Created by Nick Keetch and Ty Freer and directed by comedy stalwart Trent O’Donnell (a reliable pair of hands, whose shows include Colin From Accounts, No Activity and Review with Myles Barlow), Sunny Nights initially presents itself as a frothy romp, buoyed by two funny imported leads and plenty of spritzy banter. It took me a little while to fully appreciate that, beneath the playful surface, this is fundamentally a crime story – one told with a disarmingly light comedic touch that nudges emphasis away from plausibility to sheer enjoyability.
The title refers to the name of a rinky-dink motel Martin and Vicki are holed up in. Their business pitch isn’t going well and nor are Martin’s attempts to rekindle things with his wife (Ra Chapman), who has moved to Australia and wants a divorce. The siblings have also run out of cash; it’s clear nothing in their personal and professional lives is tickety-boo. But Martin soon discovers that just when you think you’ve lost everything, there’s always a little more to lose. A one-night stand with the charming Susi (Jessica De Gouw) initially seems like a lucky break, but their fling was filmed and the video used to blackmail him to the tune of 10,000 big ones.

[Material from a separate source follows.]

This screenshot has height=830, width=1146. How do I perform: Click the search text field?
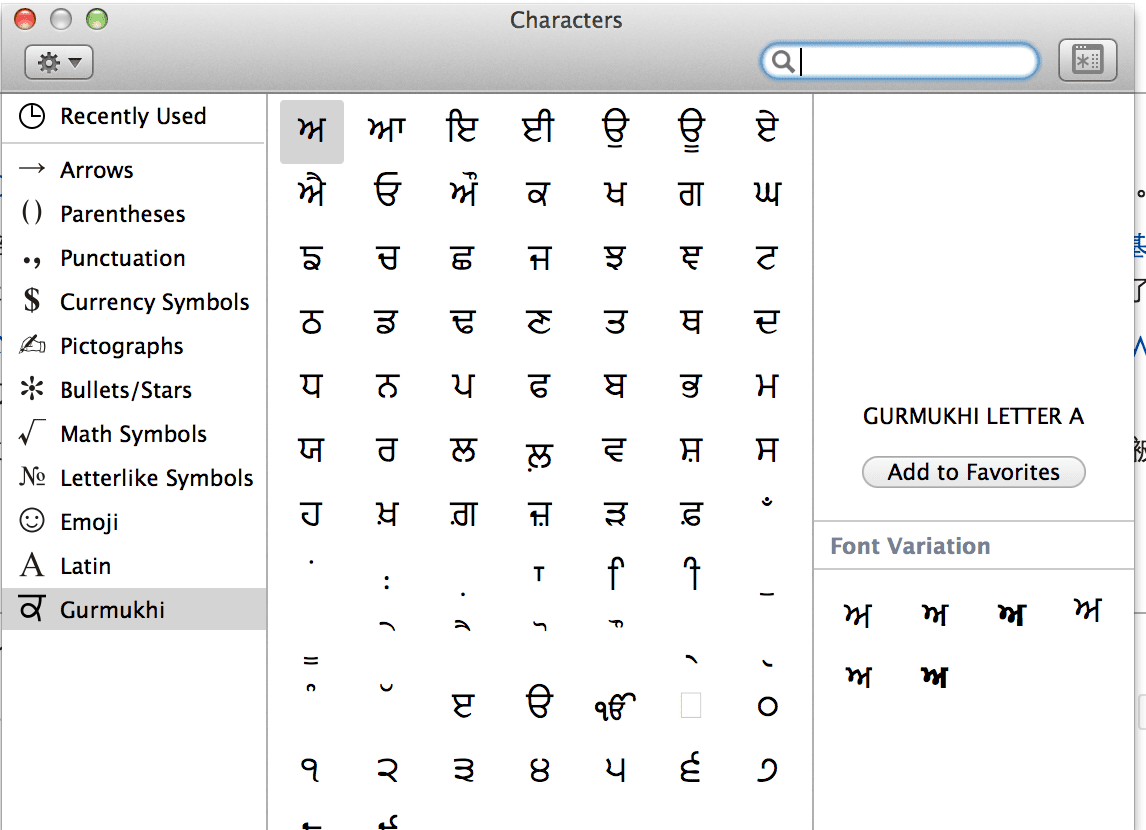[x=915, y=62]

Naturally, in the great tradition of crime stories propelled by bad decisions, Martin and Vicki make things even worse for themselves by bringing in loan sharks and disreputables. It’s an evergreen formula: people putting their heads in a lion’s mouth then scrambling to find a way out. “If you see me again, you’ve fucked up,” one goon tells the siblings early in the runtime – and you just know they will indeed see this guy again.
All the criminal characters are from Central Casting, but they’re supposed to be: the actors playing these ne’er-do-wells lean into their vaguely cartoonish presence, with a particularly enjoyable turn from Rachel House (always a great way to inject extra fizz) as the crime boss Mony.

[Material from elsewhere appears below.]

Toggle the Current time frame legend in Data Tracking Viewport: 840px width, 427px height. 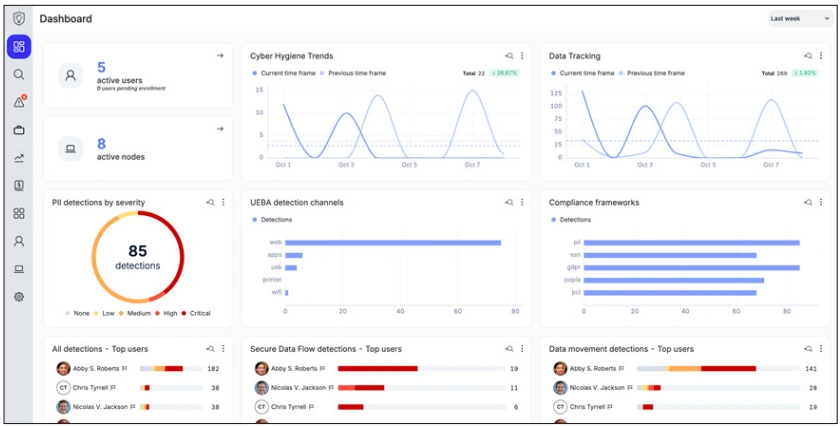(x=584, y=73)
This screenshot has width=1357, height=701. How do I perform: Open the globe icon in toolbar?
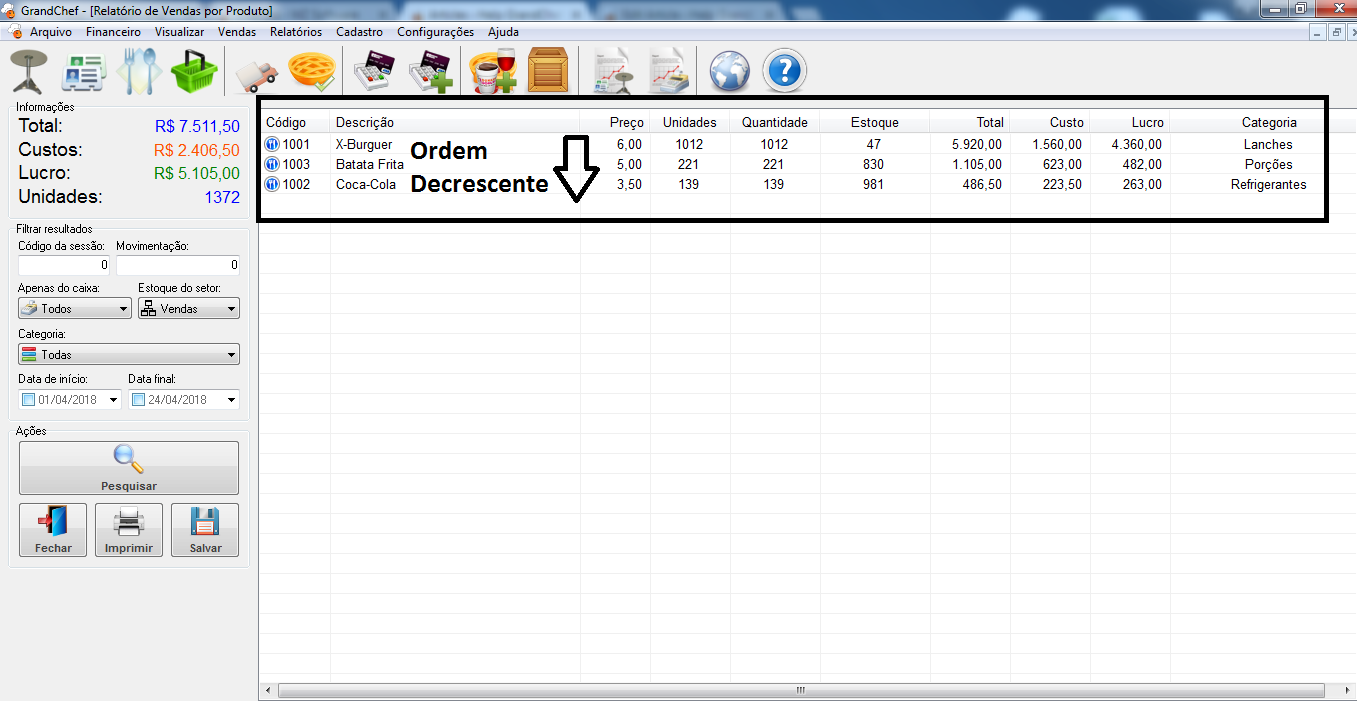coord(729,72)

Forte and Carden have fun chemistry in the lead roles, bringing lots of snap and spark to this show. Perhaps surprisingly, they really do feel like brother and sister, which is not always the case with television siblings. Carden is the brassier of the pair, Vicki being a loud and irreverent presence, while Forte is a more deflated counter as Martin, a decent person who makes bad decisions and is slowly coming to terms with his many inadequacies. The pair make even unremarkable interactions pop, such as when Martin tells Vicki: “I love you”, and she responds: “Ew, I’m your sister.” It doesn’t read amazing on paper but it really works on screen.
The show has a well-paced arc, though it does feel a little stretched at times and it is, by design, incomplete; the door has been left open for another season (this review encompasses all eight episodes in the first).

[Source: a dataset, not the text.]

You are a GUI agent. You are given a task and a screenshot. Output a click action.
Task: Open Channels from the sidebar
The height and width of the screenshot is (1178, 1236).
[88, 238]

Realising that Sunny Nights is a crime narrative first and foremost helped me make sense of what initially seemed like an odd structure; the show unfolds in hour-long episodes rather than the snappier 20 to 30 minutes typical of comedies. The light, humorous elements give the series leeway when it dabbles with incredulous moments or lifts well-worn tropes from the playbook. The characters are always fun to spend time with and the tone is deliciously skew-wiff: a comedy bent like a thriller, and a thriller tinged with comedy.